# The exercise:
Reproduce every one of the following records word for word, line by line.

# Recorded data:
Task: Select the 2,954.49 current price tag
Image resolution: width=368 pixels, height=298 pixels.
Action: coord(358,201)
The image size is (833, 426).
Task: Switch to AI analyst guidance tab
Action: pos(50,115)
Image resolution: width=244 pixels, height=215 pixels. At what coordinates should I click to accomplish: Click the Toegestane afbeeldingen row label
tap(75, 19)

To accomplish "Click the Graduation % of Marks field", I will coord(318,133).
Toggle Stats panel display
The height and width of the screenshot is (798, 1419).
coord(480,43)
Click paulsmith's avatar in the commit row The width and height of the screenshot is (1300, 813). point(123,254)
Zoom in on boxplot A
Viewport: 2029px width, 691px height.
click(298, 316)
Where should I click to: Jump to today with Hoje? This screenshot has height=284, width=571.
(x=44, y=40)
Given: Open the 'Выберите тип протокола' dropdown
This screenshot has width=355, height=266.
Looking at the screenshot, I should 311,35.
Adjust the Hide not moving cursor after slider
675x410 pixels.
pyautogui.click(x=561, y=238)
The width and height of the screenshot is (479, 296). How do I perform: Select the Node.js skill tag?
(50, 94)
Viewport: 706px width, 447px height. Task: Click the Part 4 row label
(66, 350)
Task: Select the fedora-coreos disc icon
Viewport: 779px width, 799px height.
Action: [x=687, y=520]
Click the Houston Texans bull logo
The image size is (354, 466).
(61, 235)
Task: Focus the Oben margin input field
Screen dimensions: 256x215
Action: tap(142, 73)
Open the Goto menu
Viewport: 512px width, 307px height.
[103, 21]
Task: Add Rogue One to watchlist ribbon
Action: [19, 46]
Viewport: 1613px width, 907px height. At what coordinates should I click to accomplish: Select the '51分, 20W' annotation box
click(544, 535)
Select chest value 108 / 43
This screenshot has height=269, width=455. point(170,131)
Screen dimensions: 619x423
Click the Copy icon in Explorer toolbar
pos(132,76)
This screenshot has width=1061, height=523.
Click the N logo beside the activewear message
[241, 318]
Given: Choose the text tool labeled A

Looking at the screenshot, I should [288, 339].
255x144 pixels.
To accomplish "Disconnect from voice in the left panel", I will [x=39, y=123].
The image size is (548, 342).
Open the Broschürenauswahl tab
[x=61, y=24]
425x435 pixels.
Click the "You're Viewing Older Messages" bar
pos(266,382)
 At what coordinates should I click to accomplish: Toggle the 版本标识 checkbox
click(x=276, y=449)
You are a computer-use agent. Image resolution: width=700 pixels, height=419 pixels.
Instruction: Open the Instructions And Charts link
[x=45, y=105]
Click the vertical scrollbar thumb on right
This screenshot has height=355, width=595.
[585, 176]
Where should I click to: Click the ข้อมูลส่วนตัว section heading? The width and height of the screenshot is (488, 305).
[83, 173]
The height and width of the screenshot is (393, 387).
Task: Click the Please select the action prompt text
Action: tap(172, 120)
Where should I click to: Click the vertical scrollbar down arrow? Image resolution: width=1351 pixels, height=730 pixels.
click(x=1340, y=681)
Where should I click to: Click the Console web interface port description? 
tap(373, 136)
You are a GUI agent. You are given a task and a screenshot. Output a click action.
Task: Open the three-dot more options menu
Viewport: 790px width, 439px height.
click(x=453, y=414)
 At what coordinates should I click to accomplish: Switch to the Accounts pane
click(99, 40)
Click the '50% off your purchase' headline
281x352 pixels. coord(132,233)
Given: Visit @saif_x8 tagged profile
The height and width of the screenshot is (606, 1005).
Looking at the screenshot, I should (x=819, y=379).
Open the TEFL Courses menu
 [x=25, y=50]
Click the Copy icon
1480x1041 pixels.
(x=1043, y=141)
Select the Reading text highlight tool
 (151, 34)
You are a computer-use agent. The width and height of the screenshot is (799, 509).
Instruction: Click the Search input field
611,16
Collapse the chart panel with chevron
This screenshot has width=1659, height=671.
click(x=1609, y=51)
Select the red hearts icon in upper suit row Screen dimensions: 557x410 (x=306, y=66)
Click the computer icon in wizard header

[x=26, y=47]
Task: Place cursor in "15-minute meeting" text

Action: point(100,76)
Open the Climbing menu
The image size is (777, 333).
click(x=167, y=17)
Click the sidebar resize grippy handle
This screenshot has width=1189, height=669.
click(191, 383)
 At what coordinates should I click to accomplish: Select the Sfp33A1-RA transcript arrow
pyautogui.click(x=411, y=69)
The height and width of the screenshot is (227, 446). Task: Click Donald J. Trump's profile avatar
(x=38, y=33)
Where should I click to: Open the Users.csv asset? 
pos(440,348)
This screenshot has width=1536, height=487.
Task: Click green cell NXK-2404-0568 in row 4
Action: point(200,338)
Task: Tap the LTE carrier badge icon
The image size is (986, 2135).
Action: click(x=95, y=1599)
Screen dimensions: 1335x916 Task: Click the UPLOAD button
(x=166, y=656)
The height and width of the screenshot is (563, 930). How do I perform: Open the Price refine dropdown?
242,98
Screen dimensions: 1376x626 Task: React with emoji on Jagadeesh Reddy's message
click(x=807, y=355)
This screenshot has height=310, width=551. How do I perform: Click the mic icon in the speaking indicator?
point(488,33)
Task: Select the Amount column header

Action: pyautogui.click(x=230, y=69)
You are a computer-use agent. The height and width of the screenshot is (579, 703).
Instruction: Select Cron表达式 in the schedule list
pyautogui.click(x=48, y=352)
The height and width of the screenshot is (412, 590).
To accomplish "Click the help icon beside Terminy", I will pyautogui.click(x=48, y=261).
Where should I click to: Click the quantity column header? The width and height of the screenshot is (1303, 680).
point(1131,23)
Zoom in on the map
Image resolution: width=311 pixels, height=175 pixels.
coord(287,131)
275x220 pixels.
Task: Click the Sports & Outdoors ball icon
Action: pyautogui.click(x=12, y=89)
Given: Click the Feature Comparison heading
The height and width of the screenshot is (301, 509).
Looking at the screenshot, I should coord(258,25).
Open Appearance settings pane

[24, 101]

# Written response:
Task: Select the 2,954.49 current price tag
Image resolution: width=368 pixels, height=298 pixels.
Action: coord(358,201)
The image size is (833, 426).
Task: Switch to AI analyst guidance tab
Action: pos(50,115)
Image resolution: width=244 pixels, height=215 pixels. At what coordinates should I click to accomplish: Click the Toegestane afbeeldingen row label
tap(75, 19)

To accomplish "Click the Graduation % of Marks field", I will coord(318,133).
Toggle Stats panel display
The height and width of the screenshot is (798, 1419).
coord(480,43)
Click paulsmith's avatar in the commit row The width and height of the screenshot is (1300, 813). point(123,254)
Zoom in on boxplot A
Viewport: 2029px width, 691px height.
click(298, 316)
Where should I click to: Jump to today with Hoje? This screenshot has height=284, width=571.
(x=44, y=40)
Given: Open the 'Выберите тип протокола' dropdown
This screenshot has width=355, height=266.
Looking at the screenshot, I should 311,35.
Adjust the Hide not moving cursor after slider
675x410 pixels.
pyautogui.click(x=561, y=238)
The width and height of the screenshot is (479, 296). How do I perform: Select the Node.js skill tag?
(50, 94)
Viewport: 706px width, 447px height. Task: Click the Part 4 row label
(66, 350)
Task: Select the fedora-coreos disc icon
Viewport: 779px width, 799px height.
Action: [x=687, y=520]
Click the Houston Texans bull logo
The image size is (354, 466).
(61, 235)
Task: Focus the Oben margin input field
Screen dimensions: 256x215
Action: tap(142, 73)
Open the Goto menu
Viewport: 512px width, 307px height.
[103, 21]
Task: Add Rogue One to watchlist ribbon
Action: [19, 46]
Viewport: 1613px width, 907px height. At what coordinates should I click to accomplish: Select the '51分, 20W' annotation box
click(544, 535)
Select chest value 108 / 43
This screenshot has height=269, width=455. point(170,131)
Screen dimensions: 619x423
Click the Copy icon in Explorer toolbar
pos(132,76)
This screenshot has width=1061, height=523.
Click the N logo beside the activewear message
[241, 318]
Given: Choose the text tool labeled A

Looking at the screenshot, I should [288, 339].
255x144 pixels.
To accomplish "Disconnect from voice in the left panel", I will [x=39, y=123].
The image size is (548, 342).
Open the Broschürenauswahl tab
[x=61, y=24]
425x435 pixels.
Click the "You're Viewing Older Messages" bar
pos(266,382)
 At what coordinates should I click to accomplish: Toggle the 版本标识 checkbox
click(x=276, y=449)
You are a computer-use agent. Image resolution: width=700 pixels, height=419 pixels.
Instruction: Open the Instructions And Charts link
[x=45, y=105]
Click the vertical scrollbar thumb on right
This screenshot has height=355, width=595.
[585, 176]
Where should I click to: Click the ข้อมูลส่วนตัว section heading? The width and height of the screenshot is (488, 305).
[83, 173]
The height and width of the screenshot is (393, 387).
Task: Click the Please select the action prompt text
Action: tap(172, 120)
Where should I click to: Click the vertical scrollbar down arrow? Image resolution: width=1351 pixels, height=730 pixels.
click(x=1340, y=681)
Where should I click to: Click the Console web interface port description? 
tap(373, 136)
You are a GUI agent. You are given a task and a screenshot. Output a click action.
Task: Open the three-dot more options menu
Viewport: 790px width, 439px height.
click(x=453, y=414)
 At what coordinates should I click to accomplish: Switch to the Accounts pane
click(99, 40)
Click the '50% off your purchase' headline
281x352 pixels. coord(132,233)
Given: Visit @saif_x8 tagged profile
The height and width of the screenshot is (606, 1005).
Looking at the screenshot, I should (x=819, y=379).
Open the TEFL Courses menu
 [x=25, y=50]
Click the Copy icon
1480x1041 pixels.
(x=1043, y=141)
Select the Reading text highlight tool
 (151, 34)
You are a computer-use agent. The width and height of the screenshot is (799, 509).
Instruction: Click the Search input field
611,16
Collapse the chart panel with chevron
This screenshot has width=1659, height=671.
click(x=1609, y=51)
Select the red hearts icon in upper suit row Screen dimensions: 557x410 (x=306, y=66)
Click the computer icon in wizard header

[x=26, y=47]
Task: Place cursor in "15-minute meeting" text

Action: point(100,76)
Open the Climbing menu
The image size is (777, 333).
click(x=167, y=17)
Click the sidebar resize grippy handle
This screenshot has width=1189, height=669.
click(191, 383)
 At what coordinates should I click to accomplish: Select the Sfp33A1-RA transcript arrow
pyautogui.click(x=411, y=69)
The height and width of the screenshot is (227, 446). Task: Click Donald J. Trump's profile avatar
(x=38, y=33)
Where should I click to: Open the Users.csv asset? 
pos(440,348)
This screenshot has width=1536, height=487.
Task: Click green cell NXK-2404-0568 in row 4
Action: point(200,338)
Task: Tap the LTE carrier badge icon
The image size is (986, 2135).
Action: click(x=95, y=1599)
Screen dimensions: 1335x916 Task: Click the UPLOAD button
(x=166, y=656)
The height and width of the screenshot is (563, 930). How do I perform: Open the Price refine dropdown?
242,98
Screen dimensions: 1376x626 Task: React with emoji on Jagadeesh Reddy's message
click(x=807, y=355)
This screenshot has height=310, width=551. How do I perform: Click the mic icon in the speaking indicator?
point(488,33)
Task: Select the Amount column header

Action: pyautogui.click(x=230, y=69)
You are a computer-use agent. The height and width of the screenshot is (579, 703).
Instruction: Select Cron表达式 in the schedule list
pyautogui.click(x=48, y=352)
The height and width of the screenshot is (412, 590).
To accomplish "Click the help icon beside Terminy", I will pyautogui.click(x=48, y=261).
Where should I click to: Click the quantity column header? The width and height of the screenshot is (1303, 680).
point(1131,23)
Zoom in on the map
Image resolution: width=311 pixels, height=175 pixels.
coord(287,131)
275x220 pixels.
Task: Click the Sports & Outdoors ball icon
Action: pyautogui.click(x=12, y=89)
Given: Click the Feature Comparison heading
The height and width of the screenshot is (301, 509).
Looking at the screenshot, I should coord(258,25).
Open Appearance settings pane

[24, 101]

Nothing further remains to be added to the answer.